Data Extracts - Technical Details

The extract process

Once a day, around 21:00 CET, we update a locally held version of the planet file from the latest OpenStreetMap data and split it into a number of pre-defined regions. This is done using the Osmosis and osm-history-splitter programs.

Every couple of months we re-initialise our update process with a new planet file just to make sure we're not carrying over potential replication errors forever.

The splitting is done in a cascading fashion - first we split the world in two halves, then we cut out the continents from each half, then countries, and so on.

We use polygonal boundaries for the splitting - boundaries that are sometiems derived and simplified from OSM data, sometimes just hand-drawn. The boundaries usually follow country borders, but occasionally we take liberties and include a litte more of a neighbouring country if this greatly simplifies the polygon. We also use a clipping process that attempts to keep OSM ways complete even if they are only partly withing the clipping region. The same is not (yet) true for relations.

Polygon files

The .poly files that you can download reflect the exact clipping boundary that we use in generating the extract, and can be used with programs like Osmosis, osm-history-splitter, or osmconvert to generate the extract from a larger file. The KML files are the same data, just in different format. Please note that these files are not country boundaries but a buffer around countries - go to naturalearthdata.com if you want a simple set of country boundaries.

pbf files

The .osm.pbf data format is the common format for the exchange of raw OpenStreetMap data. It is fast to read and write and can be directly processed by most programs dealing with OSM data. Our .osm.pbf files are 100% pure, un-filtered OSM and contain all data and metadata available in OSM for the region; the only thing they don't contain is history, i.e. information about past edits.

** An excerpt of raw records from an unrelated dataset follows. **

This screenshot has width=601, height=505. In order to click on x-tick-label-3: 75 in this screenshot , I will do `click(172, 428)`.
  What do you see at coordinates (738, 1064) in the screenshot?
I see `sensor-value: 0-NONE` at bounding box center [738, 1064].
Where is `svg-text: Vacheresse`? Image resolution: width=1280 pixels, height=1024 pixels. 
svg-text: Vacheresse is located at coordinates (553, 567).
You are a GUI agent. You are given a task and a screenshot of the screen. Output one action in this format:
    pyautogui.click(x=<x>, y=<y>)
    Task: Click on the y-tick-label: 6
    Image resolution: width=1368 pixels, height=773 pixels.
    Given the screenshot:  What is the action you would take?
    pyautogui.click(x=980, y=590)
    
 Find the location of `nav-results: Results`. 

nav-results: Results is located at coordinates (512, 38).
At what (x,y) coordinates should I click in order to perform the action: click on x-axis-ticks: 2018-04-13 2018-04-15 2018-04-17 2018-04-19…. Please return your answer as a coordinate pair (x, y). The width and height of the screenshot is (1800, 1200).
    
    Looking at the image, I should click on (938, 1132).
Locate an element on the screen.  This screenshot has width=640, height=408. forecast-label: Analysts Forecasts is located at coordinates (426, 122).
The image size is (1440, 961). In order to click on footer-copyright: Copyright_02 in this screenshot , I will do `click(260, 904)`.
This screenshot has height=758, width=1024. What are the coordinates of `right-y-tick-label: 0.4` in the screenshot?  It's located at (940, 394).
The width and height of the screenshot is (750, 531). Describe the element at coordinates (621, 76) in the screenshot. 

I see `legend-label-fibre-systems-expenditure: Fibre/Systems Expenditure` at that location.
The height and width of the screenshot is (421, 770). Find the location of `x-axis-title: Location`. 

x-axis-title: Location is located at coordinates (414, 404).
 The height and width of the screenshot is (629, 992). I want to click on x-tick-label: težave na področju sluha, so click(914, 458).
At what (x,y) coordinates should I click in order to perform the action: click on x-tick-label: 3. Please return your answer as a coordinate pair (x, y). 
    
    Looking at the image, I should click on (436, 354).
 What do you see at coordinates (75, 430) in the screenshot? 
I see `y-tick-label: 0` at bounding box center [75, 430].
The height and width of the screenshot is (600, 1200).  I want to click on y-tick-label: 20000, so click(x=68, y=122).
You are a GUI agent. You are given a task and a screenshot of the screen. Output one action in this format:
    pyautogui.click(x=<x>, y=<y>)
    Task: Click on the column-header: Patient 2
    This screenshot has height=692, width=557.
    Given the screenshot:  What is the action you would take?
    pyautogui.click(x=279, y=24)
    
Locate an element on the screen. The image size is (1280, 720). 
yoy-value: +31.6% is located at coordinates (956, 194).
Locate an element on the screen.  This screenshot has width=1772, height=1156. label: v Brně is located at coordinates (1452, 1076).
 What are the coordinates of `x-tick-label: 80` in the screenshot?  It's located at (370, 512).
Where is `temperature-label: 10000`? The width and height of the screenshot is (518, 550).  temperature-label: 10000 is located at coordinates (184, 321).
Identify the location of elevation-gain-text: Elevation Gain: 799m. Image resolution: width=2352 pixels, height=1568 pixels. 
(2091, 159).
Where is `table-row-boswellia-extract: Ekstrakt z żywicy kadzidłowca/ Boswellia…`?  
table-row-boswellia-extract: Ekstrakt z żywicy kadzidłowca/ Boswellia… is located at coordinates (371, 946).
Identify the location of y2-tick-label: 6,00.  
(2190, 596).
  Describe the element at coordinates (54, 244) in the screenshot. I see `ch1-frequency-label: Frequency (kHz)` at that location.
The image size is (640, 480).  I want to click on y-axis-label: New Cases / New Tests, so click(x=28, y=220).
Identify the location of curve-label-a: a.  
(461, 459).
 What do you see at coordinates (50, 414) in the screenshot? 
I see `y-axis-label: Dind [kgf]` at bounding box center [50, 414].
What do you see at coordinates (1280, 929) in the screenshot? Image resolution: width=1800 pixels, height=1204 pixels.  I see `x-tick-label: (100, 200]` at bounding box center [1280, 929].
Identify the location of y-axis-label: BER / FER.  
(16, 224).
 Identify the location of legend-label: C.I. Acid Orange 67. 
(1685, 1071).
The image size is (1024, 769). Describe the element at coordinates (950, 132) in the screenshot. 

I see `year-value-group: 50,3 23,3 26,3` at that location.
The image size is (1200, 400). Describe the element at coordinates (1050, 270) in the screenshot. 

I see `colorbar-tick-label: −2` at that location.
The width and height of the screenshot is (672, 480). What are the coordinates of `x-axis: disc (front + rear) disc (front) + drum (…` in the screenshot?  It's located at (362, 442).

We do, however, keep a couple of older files around. They are not usually shown but you can access them through the directory index; they are timestamped in the file name. We delete these older files after a while. If you are on a very slow and/or flaky internet connection, do not download the file named "...-latest", download the timestamped file instead, then you can resume the download even if the connection fails.

Changes from the previous download server: Files are now generally called "something-current.osm.pbf" instead of just "something.pbf", and you will get a HTTP redirect if you request the old file name. This makes it likely that the file will be called "something-latest.osm.pbf" on the receiving end too! Also, the leading "/openstreetmap/" in the path name has gone, as have all underscores (replaced by dashes, so great-britain instead of great_britain).

bz2 files

The .osm.bz2 files are bzip2-compressed versions of OSM XML data for the region. We generate these files from the .osm.pbf files with a low-priority background process which means that they will often be a day older than the .osm.pbf counterparts. They are also slower to process and larger.

Shape files

The .shp.zip files contain a number of shape layers (.shp/.shx/.dbf combos). In contrast to the pbf/bz2 files, the shape files are not "complete" - we have made a selection of features and attributes. The shape files do not (yet) support multipolygon geometries, i.e. complex area features could be missing.

The free shape files available here have a relatively simple structure that should be more or less self-explanatory. The structure is different from the shape files that we make to order.

.osc.gz files, or "diff updates"

Whenever we produce a new exctract for a region, we also compute the difference between the new extract and the previous one, and make that available for download so that users can continuously update their own regional extract instead of having to download the full file. The file names for update files follow the convention used by Osmosis for the "read-replication-interval" task, so automatic updates are possible with Osmosis and osmupdate.

Please be aware that these diffs really only represent the changes between the previous and current versions of the Geofabrik extract. These changes will mainly be recent changes in OSM but not exclusively; it is for example possible that we modify the clip bounds for one country a little and therefore the next extract contains more or less data than the previous one, a change that would also be reflected in the diffs.